In any defense, though, Israel offering his with professional husbandry to Hanna’s constant complaint — I might want to fire her but I can’t (I have my reasons), I’m not strong enough and how that calls everything else into question, I might not even want to at all — Wanda did offer to help do this setting as regularly as such offers would be refused, and so today, as every Friday in its late afternoon with the female half of her employment situation upstairs and clattering at cooking, Wanda would lie on her understuffed futon and smoke a filtered menthol or vanilla into her wardrobe, adjacent, her head pillowed listening to the dull slipper and sneakerfalls from the kitchen directly above her room underground, one floor up. Until called for — her smoking complained about despite how much she’d spray even sunscreen and insect repellent and scent with candles and burn incense for hours. After she served, which was a responsibility mostly for show, she would return to her room and sit listening to the kinder haul everything into the kitchen: three steps to a thud, four to a shatter. After Shabbos, a sink full of dirty pots, pans, dishes, and silverware would be waiting, plates and bowls, a pile of shards to be superglued. And leftovers, to scrape to the trash, the disposal, or else refrigerated or frozen for Sunday’s reheating.

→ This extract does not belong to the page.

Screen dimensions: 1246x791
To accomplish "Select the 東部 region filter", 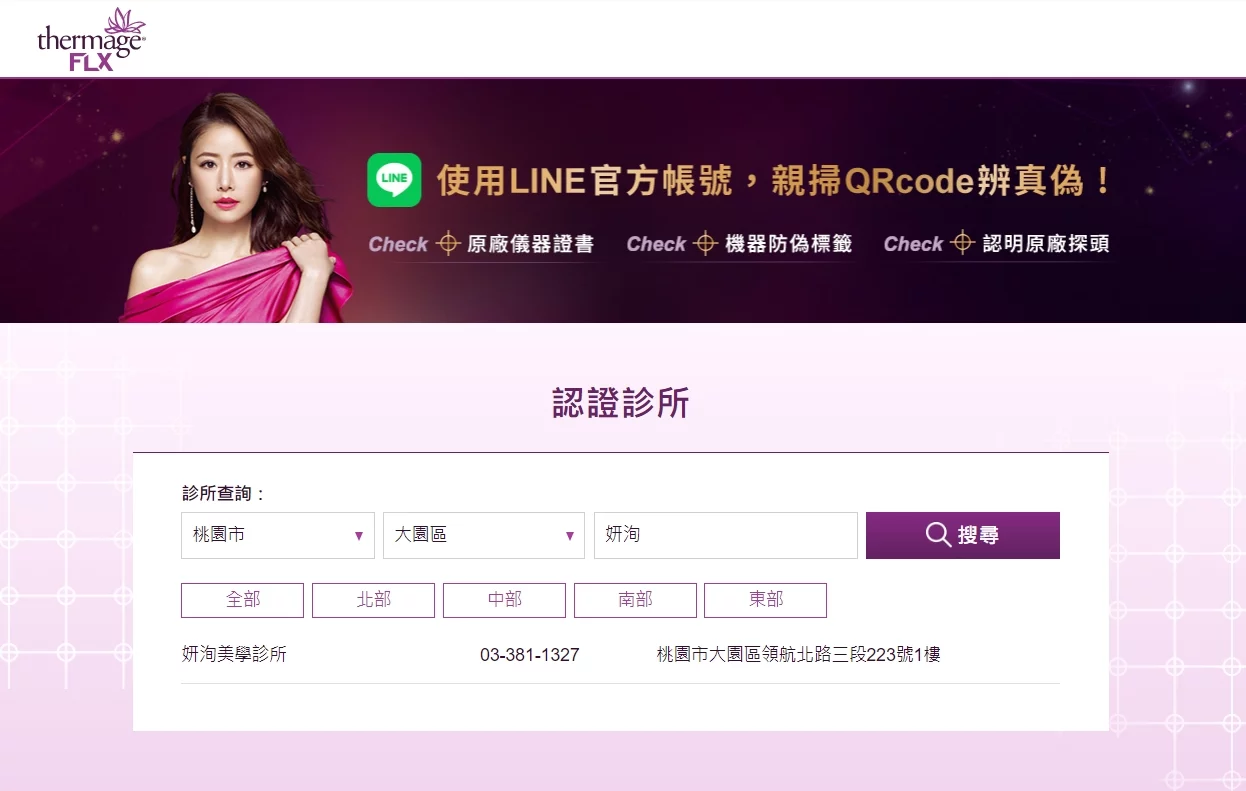I will coord(765,600).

Dinner! Hanna shouts, Wanda echoing her way upstairs-upstairs, in that accent of hers fearsome, and yet so endearing her to the kinder flooding their ways down the stairs screaming:

Dinner.

Dinner.

Dinner.

Dinner.

Dinner.

Dinner…

one flight from rooms the floors of which angels and archangels bump their halos and heads upon if heads or halos they have. The stairs take their feet, as if the bent backs of older guests — the Singers hunching their ways to the table, each being the other’s crutch. Batya, the last one though nearest the diningroom, stumbles in from the room living, family, den, her eyes smiling through sniffle, her mouth shaped as if the last teardrop, toothless. Israel blesses her nose wiped with a tablecloth corner, kisses her head; Hanna sighs. Tonight is one of the last dinners — one of the last linners or dunches, not many more of them left, combinations, recipes of the blend, before meals vomit themselves into omnipresence, that voraciously forever cyclical course; into our eating and drinking through not just an appetizer or entrée to late time — as if the arrivals, the youngest the latest among them, were afraid they’d missed everything with even dessert already served until Hanna had said and loudly what would sound like the name of a God and then in that accent of Wanda’s that renders everything foreign and so authoritative, such sense of importance mitigated only in its echo of echoes amid the high giddy swoops of the girls: they’re so excited, forgive them, it’s almost as if they, the guests, had been early or punctual after all; though it’s not them that’s been so long expected, their company, conversationally muktzah their dwelling on business and workaday cares, it’s what their presence finally, ultimately, means to them, to the daughters: the dinner, the dinner, THE dinner…

Hanna turns to straighten Israel’s tie he’s still in, the same tie from the day’s suit retained — to tuck it under a collar again, button it in again, tighten; he holds her hands in his to resist.

How thoughtful, she thinks, he’s wearing it for his partner: set an example, if you love him so much…

There’s a great gathering at table, each to a place and its set — every meal’s mishegas at their settling.

Cork, who has the cork? they ask.

I want to smell the cork, I want to taste it, to suck.